*Work to be completed*
Update the stretch of the patent summaries from "Further, U.S. Pat. No. 4,884,817" through "adjoining vacant space.", changing "three vertically spaced planes" to "four vertically spaced planes".

*Supplied text*

------------------------

For example, U.S. Pat. No. 3,684,285 to Kane discloses a four level chess game configured for play by two opponents, each of which uses a set of eight pawns, two rooks, two knights, two bishops, one queen, and one king, with four of the pawns of each set being marked to distinguish them from other pawns. The allowable movements of each of the chess pieces closely approximate the moves of the same pieces in a traditional chess game.

Likewise, U.S. Pat. No. 4,082,283 to La Ferla et al. discloses a multilevel game board comprising five triangular-shaped horizontal boards of varying sizes. The game rules provide for the movement of game pieces (belonging to each of two players) in straight line movements, allowing the “capture” (or removal from game play) of opposing pieces by “jumping” over the opposing player's game piece in a single move. To accomplish such a “capture,” the opposing player's piece must lie in a playing position immediately adjacent to the moving player's game piece, with an open space on the other side of the opposing player's game piece.

Further, U.S. Pat. No. 4,884,817 to Johnson discloses a three-dimensional game board comprising three vertically spaced planes, each of which are divided into thirteen squares. The game rules provide for the “non-capturing” movement of game pieces to adjacent horizontal squares in the same horizontal plane, and to adjacent (non-diagonal) squares in the immediately adjacent vertical plane. The game rules also provide for “capturing” movement, whereby a moving player may capture an opposing player's game piece by jumping over that piece from an adjoining space and landing in a vacant space on the opposite side of the captured piece, and then moving to an adjoining vacant space.

Still further, U.S. Pat. No. 5,031,917 to Greene discloses a three-dimensional chess game comprising eight game boards arranged in vertical relation to one another. Each player is provided a standard set of chess game pieces, along with an additional set of eight pawn pieces. Players take turns as in traditional chess moving their pieces across the game board surface, with movements being limited to a single horizontal or vertical move in any turn, such that in any one move a piece cannot be moved both up or down and fore or aft.

U.S. Pat. No. 5,249,805 to Neil et al. discloses a three-dimensional game comprising multiple tiered levels, each level defining a grid. The game also comprises an electronic number generator which generates numbers which in turn relate to particular grid positions on the game board surface. The game rules provide for awarding points to players who configure their game pieces in particular predefined configurations, and for “disrupting” any player's configuration (i.e., removing one of the moving player's game pieces from the game board) when any part of that configuration falls on a grid position that has been selected by the number generator.

Still further, U.S. Pat. No. 5,277,419 to Craig discloses a three-dimensional board game comprising three or four boards stacked on top of one another with each board divided into a three by three grid of squares. The game is played by two or more players, each player using game pieces identified with that player by color or shape. The goal is for a player to complete the formation of three lines each with three pieces in a line, whether diagonal, vertical, or horizontal. One of each player's pieces is designated a “star” piece, which is the only piece that may be placed in the center square of the intermediate horizontal boards.

Finally, U.S. Pat. No. 5,338,040 to Cutler discloses a three-dimensional chess game played on a four by four by four cubic chessboard by two players, each of whom uses a standard sixteen piece chess set. Each piece is assigned a movement which is a three-dimensional extension analogous to that piece's movement in two-dimensional chess.

------------------------

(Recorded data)
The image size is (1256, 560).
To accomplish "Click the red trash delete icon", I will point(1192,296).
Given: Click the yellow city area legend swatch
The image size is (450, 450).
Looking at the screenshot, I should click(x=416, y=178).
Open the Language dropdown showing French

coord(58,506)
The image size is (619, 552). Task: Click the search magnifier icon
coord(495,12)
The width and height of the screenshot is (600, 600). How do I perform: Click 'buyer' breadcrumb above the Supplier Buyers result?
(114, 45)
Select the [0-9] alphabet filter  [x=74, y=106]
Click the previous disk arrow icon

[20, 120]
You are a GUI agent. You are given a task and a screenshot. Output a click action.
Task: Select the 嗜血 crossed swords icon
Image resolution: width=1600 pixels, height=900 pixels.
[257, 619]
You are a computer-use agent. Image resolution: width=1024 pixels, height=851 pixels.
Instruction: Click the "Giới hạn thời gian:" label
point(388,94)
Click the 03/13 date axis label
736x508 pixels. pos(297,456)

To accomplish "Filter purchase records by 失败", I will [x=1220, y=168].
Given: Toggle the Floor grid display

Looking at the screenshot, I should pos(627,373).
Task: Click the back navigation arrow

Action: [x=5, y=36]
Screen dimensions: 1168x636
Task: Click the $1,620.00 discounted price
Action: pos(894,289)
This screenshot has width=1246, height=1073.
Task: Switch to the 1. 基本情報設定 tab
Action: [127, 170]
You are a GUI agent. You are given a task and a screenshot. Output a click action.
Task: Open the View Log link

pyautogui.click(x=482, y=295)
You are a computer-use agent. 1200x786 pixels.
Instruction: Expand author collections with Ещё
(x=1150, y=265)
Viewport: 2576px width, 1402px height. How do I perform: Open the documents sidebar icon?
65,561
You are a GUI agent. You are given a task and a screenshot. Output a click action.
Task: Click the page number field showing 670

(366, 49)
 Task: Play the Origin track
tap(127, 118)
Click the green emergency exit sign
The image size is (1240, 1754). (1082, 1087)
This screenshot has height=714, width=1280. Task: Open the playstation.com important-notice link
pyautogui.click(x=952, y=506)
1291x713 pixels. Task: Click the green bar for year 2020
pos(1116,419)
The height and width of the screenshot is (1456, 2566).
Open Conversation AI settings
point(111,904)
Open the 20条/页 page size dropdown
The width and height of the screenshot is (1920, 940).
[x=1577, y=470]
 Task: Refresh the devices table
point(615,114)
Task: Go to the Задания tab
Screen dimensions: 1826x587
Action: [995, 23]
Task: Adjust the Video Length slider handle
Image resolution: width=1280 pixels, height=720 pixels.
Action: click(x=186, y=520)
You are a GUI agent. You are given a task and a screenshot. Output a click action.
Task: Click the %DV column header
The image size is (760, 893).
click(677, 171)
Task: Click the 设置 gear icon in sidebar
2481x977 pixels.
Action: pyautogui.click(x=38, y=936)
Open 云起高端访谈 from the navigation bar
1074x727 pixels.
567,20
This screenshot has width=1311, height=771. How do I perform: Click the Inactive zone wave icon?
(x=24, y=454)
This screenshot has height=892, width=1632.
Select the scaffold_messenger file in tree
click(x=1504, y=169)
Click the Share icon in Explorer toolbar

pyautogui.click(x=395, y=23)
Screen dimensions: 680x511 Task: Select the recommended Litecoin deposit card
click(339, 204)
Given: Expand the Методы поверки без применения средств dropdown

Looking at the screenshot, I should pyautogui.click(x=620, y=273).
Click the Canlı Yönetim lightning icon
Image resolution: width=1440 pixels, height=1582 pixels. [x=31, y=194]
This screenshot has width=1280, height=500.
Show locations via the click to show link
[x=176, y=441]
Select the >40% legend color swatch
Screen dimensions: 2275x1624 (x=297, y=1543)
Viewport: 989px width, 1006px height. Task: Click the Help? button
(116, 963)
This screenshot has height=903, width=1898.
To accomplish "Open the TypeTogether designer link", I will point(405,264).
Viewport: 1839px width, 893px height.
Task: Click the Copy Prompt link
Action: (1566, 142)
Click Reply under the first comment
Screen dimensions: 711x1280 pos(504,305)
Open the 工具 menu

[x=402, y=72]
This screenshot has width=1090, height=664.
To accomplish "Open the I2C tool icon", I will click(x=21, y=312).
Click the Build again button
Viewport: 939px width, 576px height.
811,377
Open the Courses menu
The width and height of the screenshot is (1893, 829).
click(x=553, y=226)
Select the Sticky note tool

------------------------

*Result*
Further, U.S. Pat. No. 4,884,817 to Johnson discloses a three-dimensional game board comprising four vertically spaced planes, each of which are divided into thirteen squares. The game rules provide for the “non-capturing” movement of game pieces to adjacent horizontal squares in the same horizontal plane, and to adjacent (non-diagonal) squares in the immediately adjacent vertical plane. The game rules also provide for “capturing” movement, whereby a moving player may capture an opposing player's game piece by jumping over that piece from an adjoining space and landing in a vacant space on the opposite side of the captured piece, and then moving to an adjoining vacant space.